Charte des langues régionales : comprendre le rejet du projet de loi

Le Sénat a voté la motion d’irrecevabilité contre le texte sur les langues régionales, porté par le gouvernement, mardi 27 octobre.

 

Proverbes créoles, corses ou alsaciens fusent dans l’hémicycle. Tant les détracteurs que les supporters du texte ont déclamé leur amour des langues régionales. Et pourtant, la ratification de la Charte européenne ne sera pas du tout étudiée par les deux chambres. Il aura fallu plus de quatre heures de discussion : le palais du Luxembourg a tranché en faveur de l’inconstitutionnalité du débat sur le projet de loi déposé par le gouvernement. Le sujet a divisé les clans de droite et de gauche. Retour sur les principaux points de fractures :

 

Le problème juridique 

 

Deux passages font débat et repoussent la ratification de la Charte depuis un quart de siècle :

 

  • La République française ne peut pas conférer de droits spécifiques à des groupes de locuteurs de langues régionales ou minoritaires. Cet engagement pose question quand au principe républicain d’égalité des citoyens.
  • L’usage du français s’impose aux personnes morales de droit public et aux personnes de droit privé dans l’exercice d’une mission de service public et aux usagers dans leurs relations avec l’administration et les services publics.

 

De ces deux clauses, le Conseil constitutionnel juge en 1999 « qu’en adhérant à la Charte, la France méconnaîtrait les principes constitutionnels d’indivisibilité de la République, d’égalité devant la loi, d’unicité du peuple français et d’usage officiel de la langue française. » François Hollande s’était donc engagé à modifier la constitution pour autoriser la Charte européenne, lors de sa campagne en 2012.
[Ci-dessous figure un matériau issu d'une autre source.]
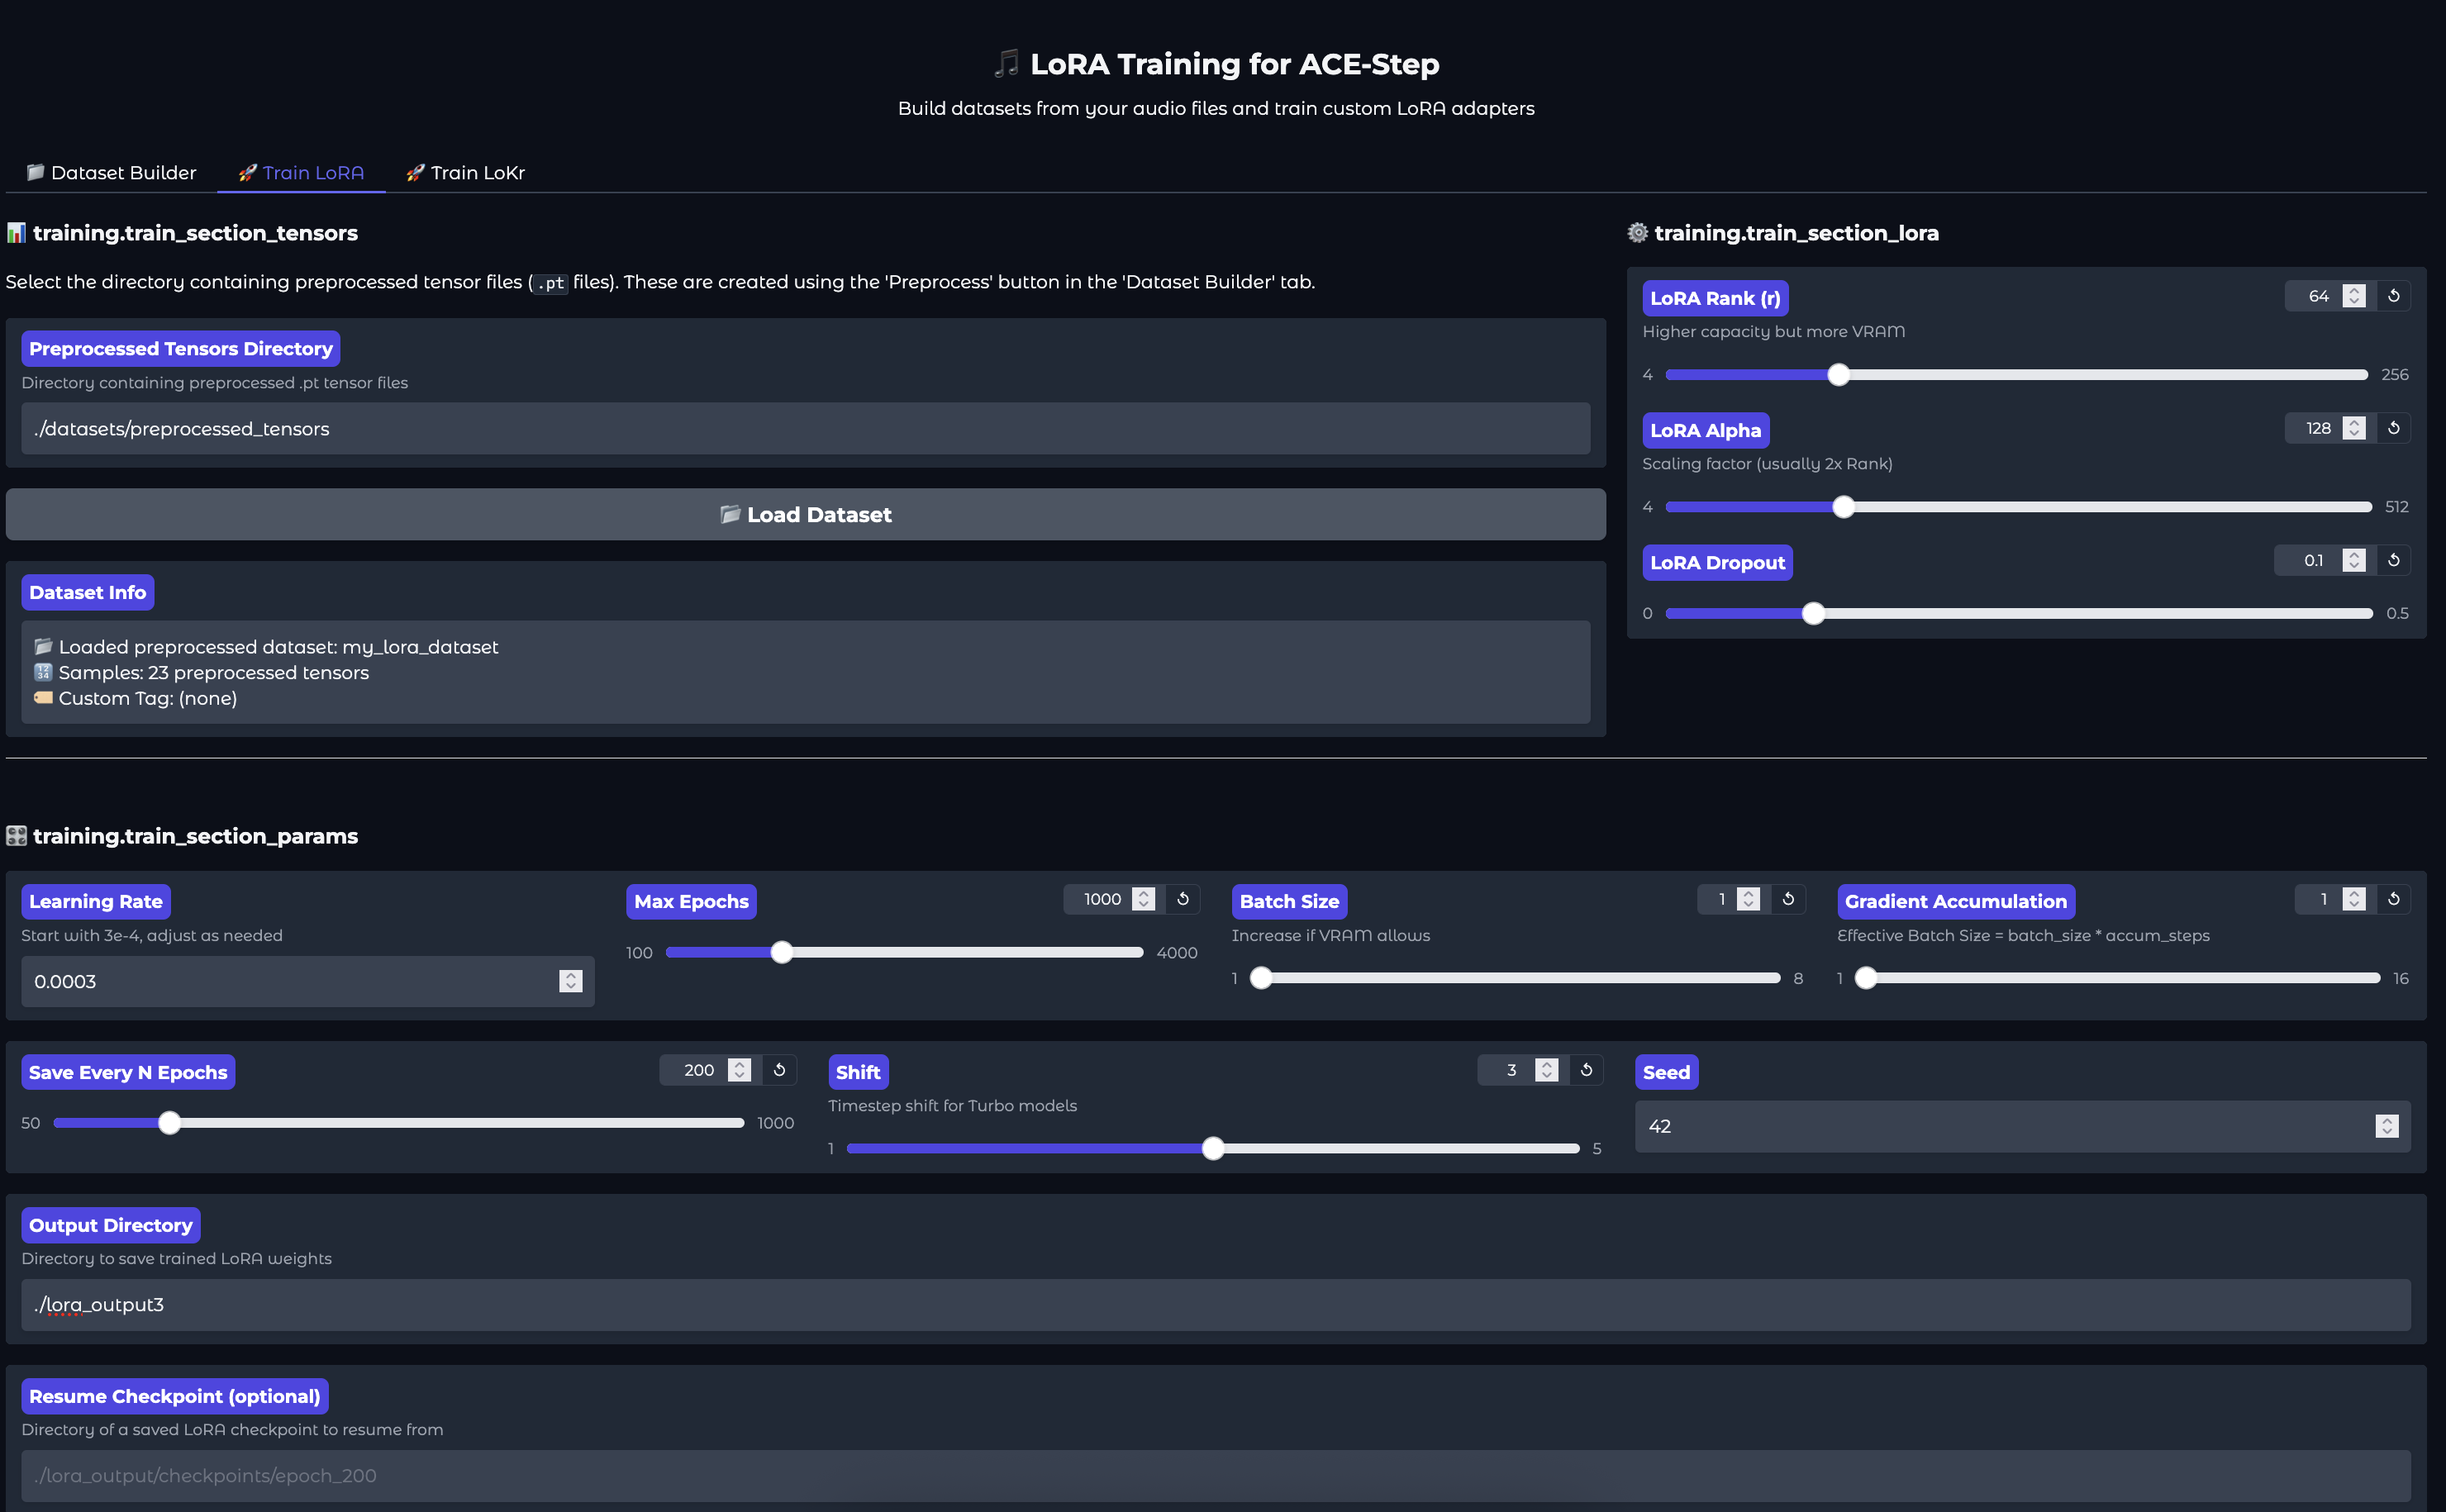This screenshot has width=2446, height=1512.
Task: Click the Learning Rate stepper arrows
Action: click(570, 981)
Avec ce texte porté par Christiane Taubira et Manuel Valls, le gouvernement accompagnait la Charte d’une déclaration interprétative pour l’adapter aux principes français. Il entendait faire d’une pierre deux coups avec ce projet de loi : ratifier la Charte européenne sur les langues régionales et modifier la Constitution.

« Le débat constitutionnel est tranché et il est tranché depuis 1999 », rétorque Philippe Bas. Pour le rapporteur (LR) de la motion d’irrecevabilité au Sénat, la discussion sur le texte ne méritait même pas d’être ouverte. Ce a quoi Christiane Taubira a répondu mardi, par l’ironie : « J’étais surprise de combien vous sous‐estimez votre pouvoir de constituant. »

 

L’enjeu symbolique de l’unité de la France 

 

« Le modèle républicain serait‐il en péril parce que nous ferions respirer le patrimoine linguistique national ? » s’est exclamé la garde des Sceaux, dans son discours d’ouverture.

Les discussions se sont souvent écartées des arguments juridiques, pour se porter sur le terrain sociétal. Personne dans l’hémicycle ne souhaitait la disparition des langues régionales. Mais beaucoup craignaient l’envoi d’un message contradictoire, voyant dans leur promotion une remise en cause de « l’indivisibilité de la République ». Pour le président du groupe les Républicains au Sénat, Bruno Retailleau, la charte fait courir un risque « communautariste » : « Ce que fait la charte, c’est conférer des droits spécifiques à des groupes spécifiques (…) La citoyenneté française c’est un appel à chaque citoyen à ne pas se renfermer sur sa communauté ». Une absurdité pour Jacques Bigot, sénateur socialiste du Bas‐Rhin : « Les langues régionales n’ont jamais constitué de frontières, ce sont les hommes qui constituent les frontières (…) Et vous êtes en train de constituer une frontière au débat républicain ! »

La sénatrice UDI Jacqueline Gourault (Loir‐et‐Cher) a « regretté que le gouvernement n’ait pas mis tant d’acharnement à défendre les racines du français : le latin. » D’autres se sont inquiétés de l’avenir de la francophonie. Jacques Mézard, sénateur radical du Cantal, s’est exclamé : « C’est une idéologie de destruction des Etats nations au profit d’une Europe des grandes régions ! »

 

Le gouvernement a été taxé d’opportunisme alors que la ratification de la Charte est remise dans le débat à la veille des élections régionales. Des tactiques politiciennes qui ont surplombé le débat entre des sénateurs, représentants des territoires, unanimement favorables aux langues régionales.